Oxfam also argues that this is no accident either, saying growing inequality has been driven by a “power grab” by wealthy elites, who have co-opted the political process to rig the rules of the economic system in their favour.

In the report, entitled Working For The Few (summary here), Oxfam warned that the fight against poverty cannot be won until wealth inequality has been tackled.

The following is a “Must Watch” video from Noam Chomsky given at Marthas Vineyard in the summer of 2013. It is a scathing attack on inequality backed by historical facts. Excellant!

Distribution of income in the United States has been the subject of study by scholars and institutions. Data from a number of sources indicate that income inequality has grown significantly since the early 1970s, after several decades of stability. While inequality has risen among most developed countries, and especially English-speaking ones, it is highest in the United States.

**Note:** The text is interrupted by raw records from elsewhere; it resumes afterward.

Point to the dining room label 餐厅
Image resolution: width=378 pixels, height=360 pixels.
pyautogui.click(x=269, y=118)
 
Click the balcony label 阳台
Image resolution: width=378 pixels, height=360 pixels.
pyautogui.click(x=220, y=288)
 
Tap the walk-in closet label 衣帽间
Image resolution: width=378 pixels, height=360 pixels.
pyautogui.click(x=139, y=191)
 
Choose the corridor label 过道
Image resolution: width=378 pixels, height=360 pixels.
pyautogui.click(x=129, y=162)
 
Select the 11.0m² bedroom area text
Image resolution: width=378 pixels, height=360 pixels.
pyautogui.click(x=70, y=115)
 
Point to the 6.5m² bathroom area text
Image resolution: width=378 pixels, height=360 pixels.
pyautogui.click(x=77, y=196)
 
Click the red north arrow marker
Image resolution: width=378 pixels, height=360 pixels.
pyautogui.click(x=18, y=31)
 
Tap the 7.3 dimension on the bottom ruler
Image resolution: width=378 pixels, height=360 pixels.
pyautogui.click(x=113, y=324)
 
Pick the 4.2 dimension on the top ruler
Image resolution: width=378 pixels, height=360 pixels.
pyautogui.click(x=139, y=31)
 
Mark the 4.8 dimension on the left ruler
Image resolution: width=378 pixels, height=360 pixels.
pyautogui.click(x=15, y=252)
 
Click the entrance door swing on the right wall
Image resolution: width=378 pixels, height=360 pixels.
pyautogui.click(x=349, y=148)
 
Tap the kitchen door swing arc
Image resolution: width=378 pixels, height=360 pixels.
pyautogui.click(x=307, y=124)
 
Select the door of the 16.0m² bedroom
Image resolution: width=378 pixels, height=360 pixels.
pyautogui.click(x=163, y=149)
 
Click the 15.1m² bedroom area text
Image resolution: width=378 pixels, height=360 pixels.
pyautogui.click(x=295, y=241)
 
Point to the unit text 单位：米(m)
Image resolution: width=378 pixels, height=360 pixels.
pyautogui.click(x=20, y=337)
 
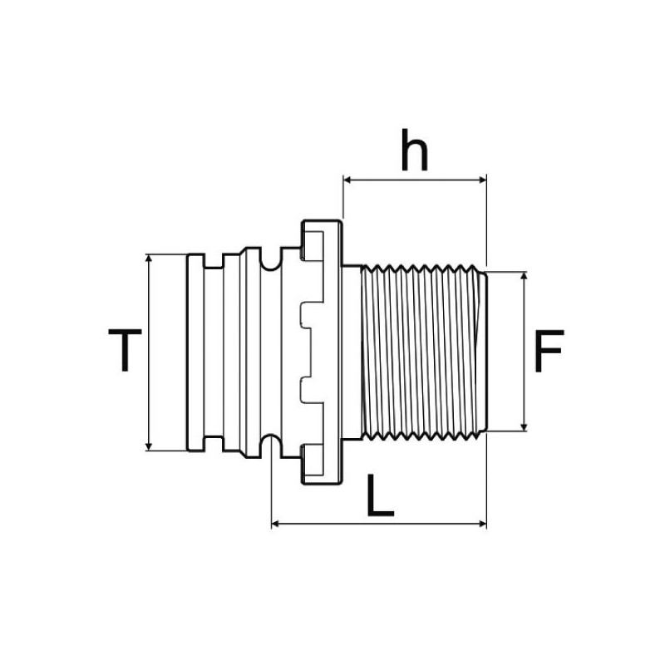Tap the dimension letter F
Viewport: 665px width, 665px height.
coord(549,352)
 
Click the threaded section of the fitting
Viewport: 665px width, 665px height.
coord(420,352)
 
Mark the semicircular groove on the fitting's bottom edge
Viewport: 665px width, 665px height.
coord(269,441)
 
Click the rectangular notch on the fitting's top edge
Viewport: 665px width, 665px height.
coord(215,261)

Studies indicate the source of the widening gap (sometimes called the Great Divergence) has not been gender inequality, which has declined in the US over the last several decades, nor inequality between black and white Americans, which has stagnated during that time, nor has the gap between the poor and middle class been the major cause—though it has grown. Most of the growth has been between the middle class and top earners, with the disparity becoming more extreme the further one goes up in the income distribution. Upward redistribution of income is responsible for about 43% of the projected Social Security shortfall over the next 75 years. The Brookings Institution said in 2013 that income inequality was increasing and becoming permanent, reducing social mobility in the US.

A 2011 study by the CBO found that the top earning 1 percent of households gained about 275% after federal taxes and income transfers over a period between 1979 and 2007, compared to a gain of just under 40% for the 60 percent in the middle of America’s income distribution. Other sources find that the trend has continued since then. In spite of this data, only 42% of Americans think inequality has increased in the past ten years. Income inequality is not uniform among the states; as measured by the Gini coefficient: after tax income inequality in 2009 was greatest in Texas and lowest in Maine.

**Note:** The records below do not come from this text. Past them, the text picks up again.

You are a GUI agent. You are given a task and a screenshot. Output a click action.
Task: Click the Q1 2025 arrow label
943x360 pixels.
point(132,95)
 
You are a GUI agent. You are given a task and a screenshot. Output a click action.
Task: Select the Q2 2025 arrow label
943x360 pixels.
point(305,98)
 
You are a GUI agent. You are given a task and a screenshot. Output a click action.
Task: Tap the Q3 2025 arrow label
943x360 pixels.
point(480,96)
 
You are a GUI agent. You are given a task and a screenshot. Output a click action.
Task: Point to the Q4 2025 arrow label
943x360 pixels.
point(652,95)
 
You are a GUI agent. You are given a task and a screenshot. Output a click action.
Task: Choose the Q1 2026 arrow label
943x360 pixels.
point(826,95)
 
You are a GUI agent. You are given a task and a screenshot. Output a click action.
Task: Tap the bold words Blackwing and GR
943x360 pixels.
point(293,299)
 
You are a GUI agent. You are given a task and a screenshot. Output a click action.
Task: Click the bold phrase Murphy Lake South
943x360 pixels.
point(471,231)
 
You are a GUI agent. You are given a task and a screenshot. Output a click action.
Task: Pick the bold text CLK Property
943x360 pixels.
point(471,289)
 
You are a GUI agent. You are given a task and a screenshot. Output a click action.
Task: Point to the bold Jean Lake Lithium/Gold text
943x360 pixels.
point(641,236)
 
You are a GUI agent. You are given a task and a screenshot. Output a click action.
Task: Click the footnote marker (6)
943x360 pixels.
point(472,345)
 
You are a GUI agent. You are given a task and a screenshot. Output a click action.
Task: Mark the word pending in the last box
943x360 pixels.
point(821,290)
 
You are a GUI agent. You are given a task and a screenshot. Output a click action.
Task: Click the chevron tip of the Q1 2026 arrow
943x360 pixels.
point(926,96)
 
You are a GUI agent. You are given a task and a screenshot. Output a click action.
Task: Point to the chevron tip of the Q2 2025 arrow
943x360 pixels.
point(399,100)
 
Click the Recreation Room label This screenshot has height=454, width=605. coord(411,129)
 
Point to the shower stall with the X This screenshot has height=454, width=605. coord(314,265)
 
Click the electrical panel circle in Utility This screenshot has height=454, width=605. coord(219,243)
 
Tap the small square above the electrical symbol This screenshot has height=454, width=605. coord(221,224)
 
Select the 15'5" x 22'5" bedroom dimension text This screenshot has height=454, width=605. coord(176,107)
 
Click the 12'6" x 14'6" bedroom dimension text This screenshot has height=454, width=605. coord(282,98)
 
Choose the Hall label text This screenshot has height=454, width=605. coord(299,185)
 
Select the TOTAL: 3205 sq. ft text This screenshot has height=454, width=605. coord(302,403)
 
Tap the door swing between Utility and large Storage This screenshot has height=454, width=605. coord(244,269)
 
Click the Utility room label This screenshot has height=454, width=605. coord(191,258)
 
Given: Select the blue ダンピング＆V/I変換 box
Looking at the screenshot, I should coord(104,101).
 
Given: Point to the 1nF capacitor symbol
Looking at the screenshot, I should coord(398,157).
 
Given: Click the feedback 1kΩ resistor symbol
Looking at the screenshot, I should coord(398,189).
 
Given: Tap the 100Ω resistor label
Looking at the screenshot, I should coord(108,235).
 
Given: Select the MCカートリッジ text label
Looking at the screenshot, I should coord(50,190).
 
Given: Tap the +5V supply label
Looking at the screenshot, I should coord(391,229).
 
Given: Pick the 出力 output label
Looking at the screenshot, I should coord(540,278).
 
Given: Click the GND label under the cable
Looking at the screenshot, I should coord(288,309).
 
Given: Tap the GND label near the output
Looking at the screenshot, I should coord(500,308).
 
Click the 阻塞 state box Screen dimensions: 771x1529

Scholars and others differ as to the causes, solutions, and the significance of the trend, which in 2011 helped ignite the “Occupy” protest movement. Education and increased demand for skilled labor are often cited as causes, some have emphasized the importance of public policy; others believe the cause(s) of inequality’s rise are not well understood. Inequality has been described both as irrelevant in the face of economic opportunity (or social mobility) in America, and as a cause of the decline in that opportunity.

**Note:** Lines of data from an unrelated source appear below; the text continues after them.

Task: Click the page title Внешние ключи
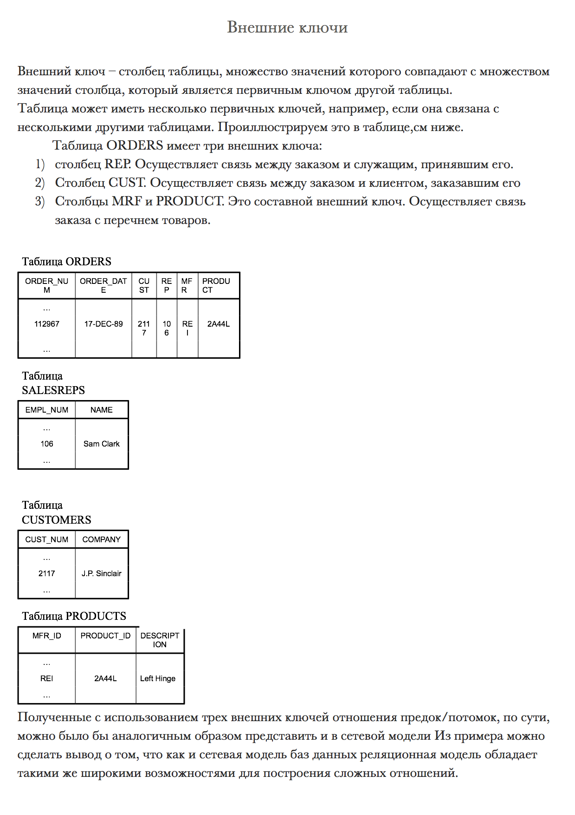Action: click(287, 27)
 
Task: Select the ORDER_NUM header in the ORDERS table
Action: click(46, 285)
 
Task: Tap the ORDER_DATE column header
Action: click(103, 285)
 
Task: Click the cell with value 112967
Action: click(46, 324)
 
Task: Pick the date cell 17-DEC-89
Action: click(103, 324)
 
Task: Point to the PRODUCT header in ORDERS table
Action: click(216, 285)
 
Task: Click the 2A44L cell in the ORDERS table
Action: click(218, 324)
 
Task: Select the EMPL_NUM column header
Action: click(46, 410)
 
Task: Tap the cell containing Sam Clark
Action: click(101, 444)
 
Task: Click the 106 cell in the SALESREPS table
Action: click(46, 444)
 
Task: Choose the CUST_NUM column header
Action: click(46, 539)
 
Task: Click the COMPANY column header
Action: click(101, 539)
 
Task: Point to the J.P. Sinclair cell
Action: click(101, 573)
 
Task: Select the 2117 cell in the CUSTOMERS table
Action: click(46, 573)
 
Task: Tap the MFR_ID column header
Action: click(46, 636)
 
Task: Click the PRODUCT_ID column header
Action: click(105, 636)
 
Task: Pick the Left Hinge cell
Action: click(158, 678)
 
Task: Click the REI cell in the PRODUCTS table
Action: click(46, 678)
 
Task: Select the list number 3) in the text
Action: click(40, 202)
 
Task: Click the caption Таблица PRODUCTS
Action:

Wealth inequality in the United States, also known as the “wealth gap”, refers to the unequal distribution of assets among residents of the United States. Wealth includes the values of homes, automobiles, personal valuables, businesses, savings, and investments.[2] The top 10% wealthiest possess 80% of all financial assets.[3] Although different from income inequality, the two are related.

A 2011 study found that US citizens across the political spectrum dramatically underestimate the current US wealth inequality and would prefer a far more egalitarian distribution of wealth.[4] Wealth inequality in the U.S. is worse than in most developed countries other than Switzerland and Denmark.[5]

Wealth is usually not used for daily expenditures or factored into household budgets, but combined with income it comprises the family’s total opportunity “to secure a desired stature and standard of living, or pass their class status along to one’s children”.[6] Moreover, “wealth provides for both short- and long-term financial security, bestows social prestige, and contributes to political power, and can be used to produce more wealth.”[7] Hence, wealth possesses a psychological element that awards people the feeling of agency, or the ability to act. The accumulation of wealth grants more options and eliminates restrictions about how one can live life. Dennis Gilbert asserts that the standard of living of the working and middle classes is dependent upon income and wages, while the rich tend to rely on wealth, distinguishing them from the vast majority of Americans.[8]